Es schepperte erneut, und Erin zuckte zusammen. Dabei fielen ein paar Regentropfen von ihrer Jacke auf das oberste Buch eines Stapels, der neben ihr auf dem Boden stand. Die glänzende Flüssigkeit auf dem dunkelgrünen Einband bereitete ihr Unbehagen. Schuldgefühle.

Erin ist so ein nettes Mädchen.

Die liebevolle Stimme ihrer Tante im Ohr, hob Erin das Buch hoch, um es abzutrocknen. Da sie komplett nass war, öffnete sie den Reißverschluss ihrer Lederjacke, aber selbst das dunkle Top war leicht feucht. Schließlich wischte sie die Tropfen notdürftig mit ihrer Hand ab. Ihr Blick fiel auf den schwarz geprägten Titel. Narnia.

Das Buch hatte sie bereits unzählige Male gelesen. Es war das erste gewesen, das Tante Charly ihr geschenkt hatte. Sie legte es zurück auf den Bücherstapel. Enttäuschung breitete sich in ihr aus. Mit schnellen Schritten ging sie die engen Gänge zurück in den vorderen Teil des Ladens.

Das Prasseln des Regens war verstummt. Vor dem Fenster hingen graue Wolken tief über der Stadt, die ersten Passanten wagten sich wieder ohne Regenschirm auf die Straße. Erin sah zur Ladentheke, doch von der Besitzerin war nichts zu sehen. Sie rief ein »Danke« Richtung Vorhang, dann vergrub sie ihre Hände in den Taschen ihrer Lederjacke und trat durch die Tür, ohne das kleine braune Buch zu bemerken, das ihr Schlüssel in eine andere Welt gewesen wäre.

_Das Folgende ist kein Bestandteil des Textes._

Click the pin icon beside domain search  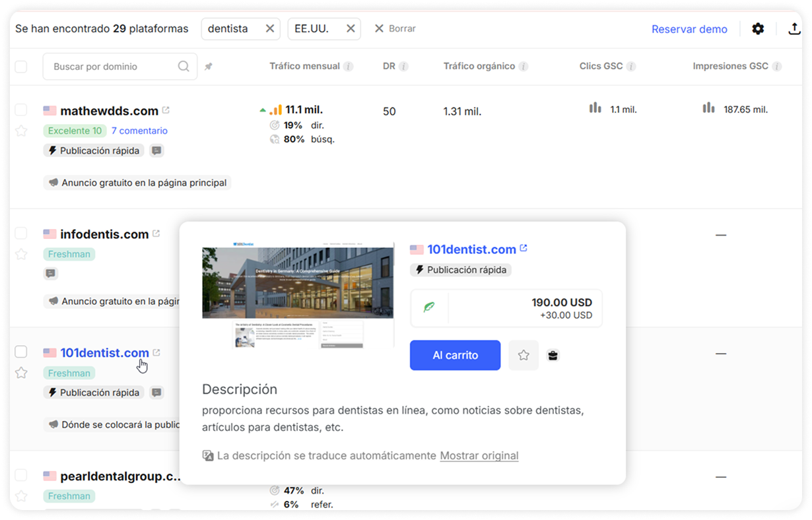tap(209, 67)
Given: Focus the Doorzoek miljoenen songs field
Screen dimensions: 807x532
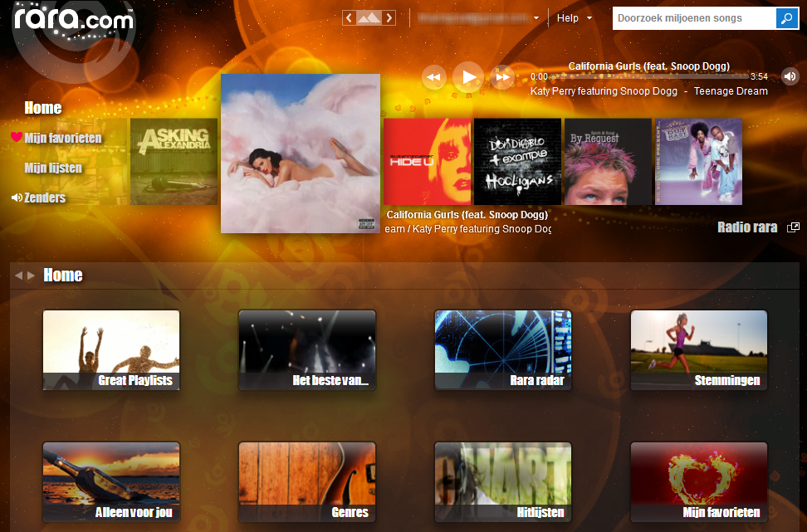Looking at the screenshot, I should point(693,18).
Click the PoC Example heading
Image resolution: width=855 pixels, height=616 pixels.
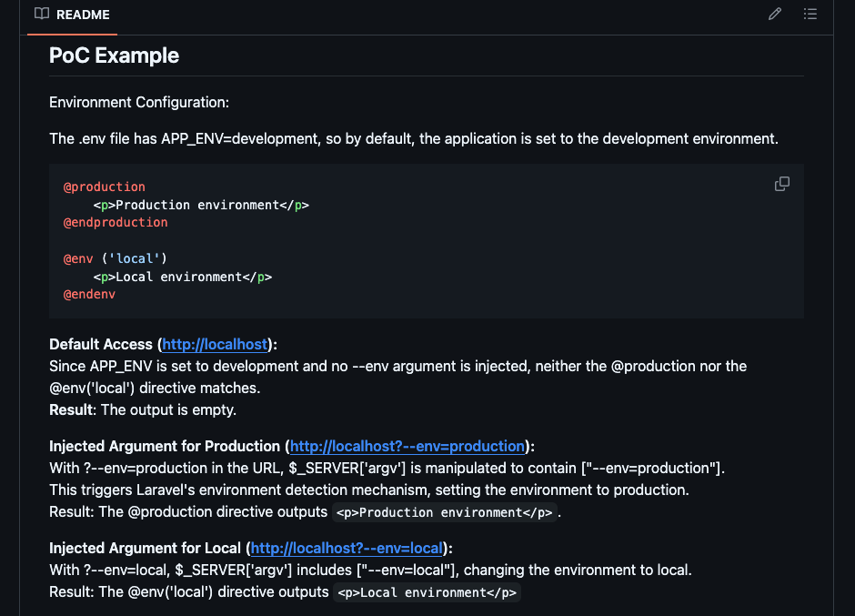click(x=115, y=56)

Die Magie hatte beschlossen, dass Erin nicht bereit für sie war. Noch nicht.

Dinge, die Verdammnis über die Welt bringen, entstehen meist aus einem einzelnen Gedanken. So war es auch mit Talus.

Auszug aus den Talus-Chroniken

1 Die Unschuldige

Zwei Jahre später

Die dunklen Flecken breiteten sich so langsam aus wie Tinte auf Papier. Sie krochen unter der Haut entlang, bildeten Muster, näherten sich dem Herzen. Tätowierungen des Todes.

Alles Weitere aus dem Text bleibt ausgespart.